*** Block opens ***

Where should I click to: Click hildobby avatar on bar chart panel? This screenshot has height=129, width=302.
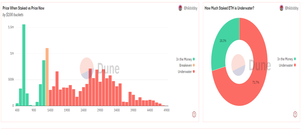click(180, 8)

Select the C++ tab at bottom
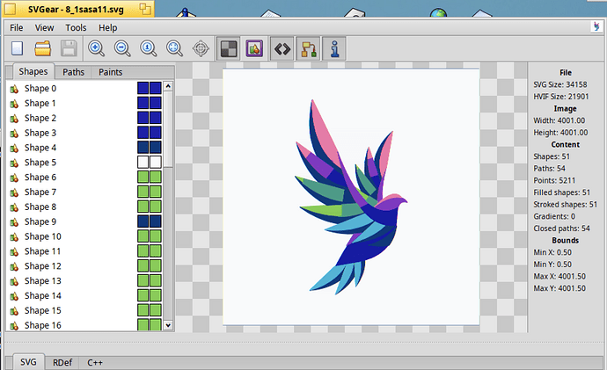(95, 362)
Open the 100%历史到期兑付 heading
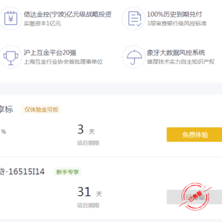222x222 pixels. pyautogui.click(x=175, y=14)
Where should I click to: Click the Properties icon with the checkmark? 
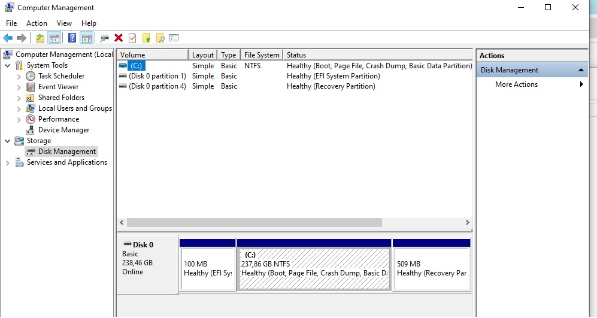[x=132, y=38]
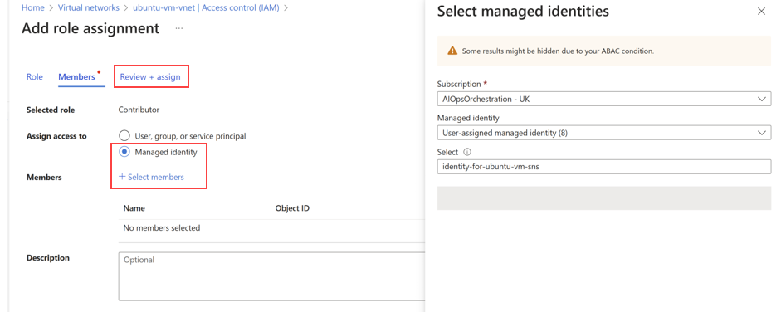Click into the Description text area
The height and width of the screenshot is (312, 781).
point(271,276)
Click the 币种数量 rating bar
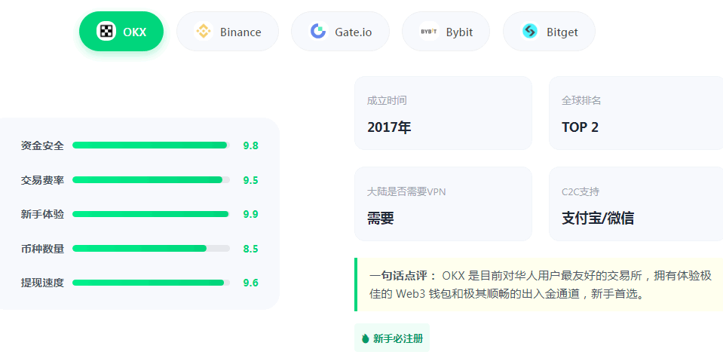Image resolution: width=723 pixels, height=355 pixels. tap(151, 249)
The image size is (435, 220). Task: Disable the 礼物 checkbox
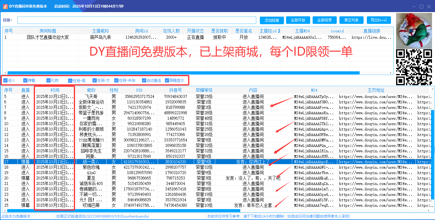(x=48, y=80)
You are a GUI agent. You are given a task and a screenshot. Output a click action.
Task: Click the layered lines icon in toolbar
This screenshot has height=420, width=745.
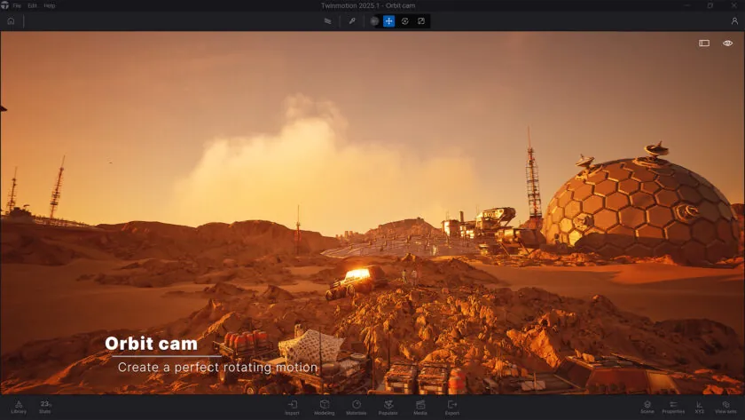click(327, 21)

*** Block closes ***

• **TASK TO CARRY OUT**:
Repeat exactly the lines from the one containing "Open the 100%历史到期兑付 heading" to the last line of the records above, including both, and leave out any pictures.

• **ANSWER SECTION**:
Open the 100%历史到期兑付 heading
222x222 pixels. pyautogui.click(x=175, y=14)
Where should I click to: Click the Properties icon with the checkmark? 
[x=132, y=38]
Click into the Description text area
The height and width of the screenshot is (312, 781).
point(271,276)
Click the 币种数量 rating bar
Image resolution: width=723 pixels, height=355 pixels. tap(151, 249)
The image size is (435, 220). Task: Disable the 礼物 checkbox
(x=48, y=80)
You are a GUI agent. You are given a task and a screenshot. Output a click action.
Task: Click the layered lines icon in toolbar
This screenshot has height=420, width=745.
click(327, 21)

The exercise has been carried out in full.